A further argument in favour of bitcoin, he adds, is that it has “compelling diversification benefits at a time when investors are uneasy about their holdings of bonds and equities, which both seem to be at extreme levels in terms of valuation”.

By contrast, Trevor Greetham, head of multi-asset investing at Royal London Asset Management, doubts whether bitcoin will catch on with mainstream investors anytime soon.

The interest in bitcoin has largely been fuelled, he believes, by today’s low interest rates and the search by investors for assets that rise in value.

He likens bitcoin to gold, a metal which “does have some physical uses in industry and in jewellery but is valued far above its intrinsic worth as a means of exchange”.
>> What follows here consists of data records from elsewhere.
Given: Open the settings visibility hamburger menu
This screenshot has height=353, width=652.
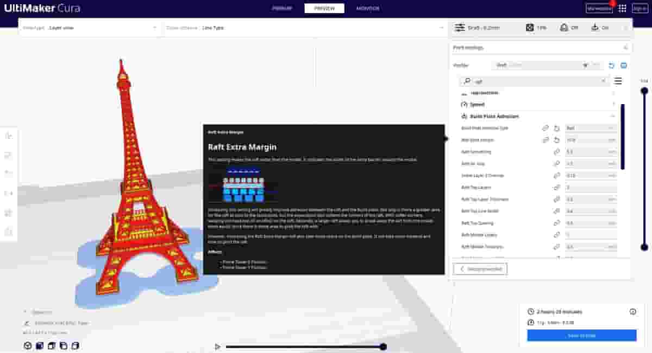Looking at the screenshot, I should click(x=618, y=81).
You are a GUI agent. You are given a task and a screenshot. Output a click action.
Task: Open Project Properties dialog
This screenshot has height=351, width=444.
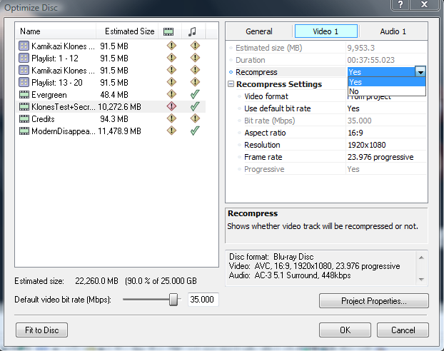(x=373, y=300)
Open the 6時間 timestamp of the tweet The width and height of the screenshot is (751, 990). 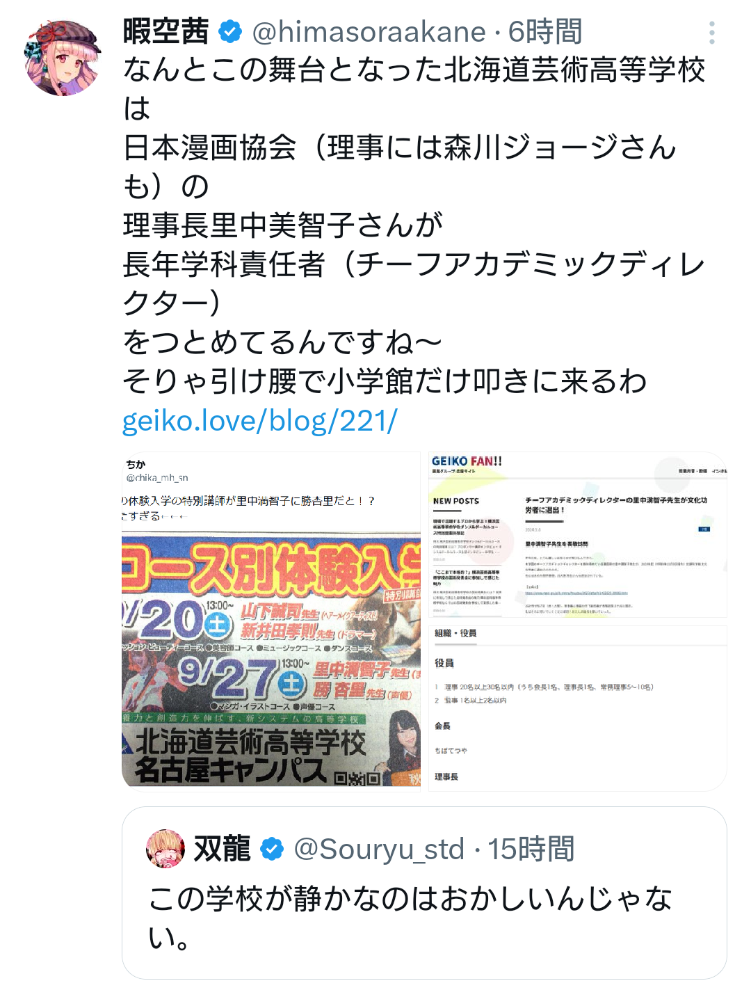[x=545, y=32]
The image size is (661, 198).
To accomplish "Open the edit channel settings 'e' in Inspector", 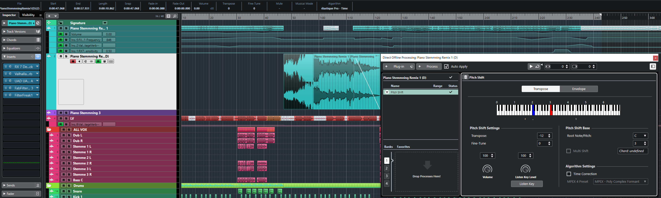I will click(x=38, y=23).
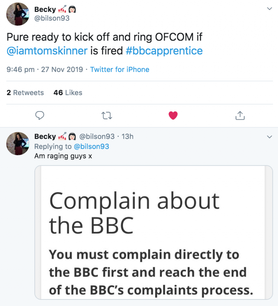Click the Becky name on the reply tweet
Image resolution: width=278 pixels, height=306 pixels.
[x=45, y=136]
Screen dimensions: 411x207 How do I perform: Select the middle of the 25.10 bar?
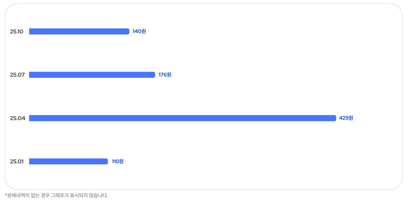79,32
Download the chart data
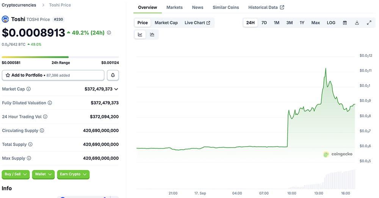Viewport: 379px width, 198px height. [x=357, y=23]
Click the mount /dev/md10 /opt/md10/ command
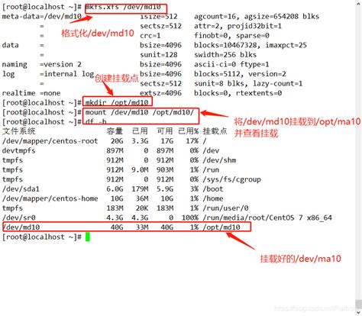 [140, 112]
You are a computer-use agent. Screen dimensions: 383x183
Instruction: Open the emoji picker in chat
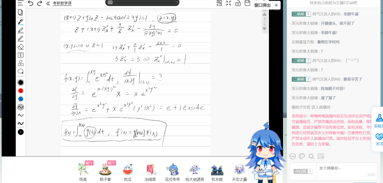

“I can’t look at bitcoin and think that there is a reason why an institutional investor has to have that,” Greetham says. “I don’t see institutions investing in it, as there isn’t really a fundamental business case for it.”

Greetham draws warning parallels with the turn-of-the-century dotcom bubble. “If you bought dotcoms in the late nineties, many of them were not around five years later, let alone ten years later, and even those that did survive incurred painful losses for several years,” he says.

The reason that the dotcom bubble eventually burst was rising interest rates, Greetham says. “So maybe bitcoin will bubble around for a while, but when interest rates start to go up, there could be an almighty crash.”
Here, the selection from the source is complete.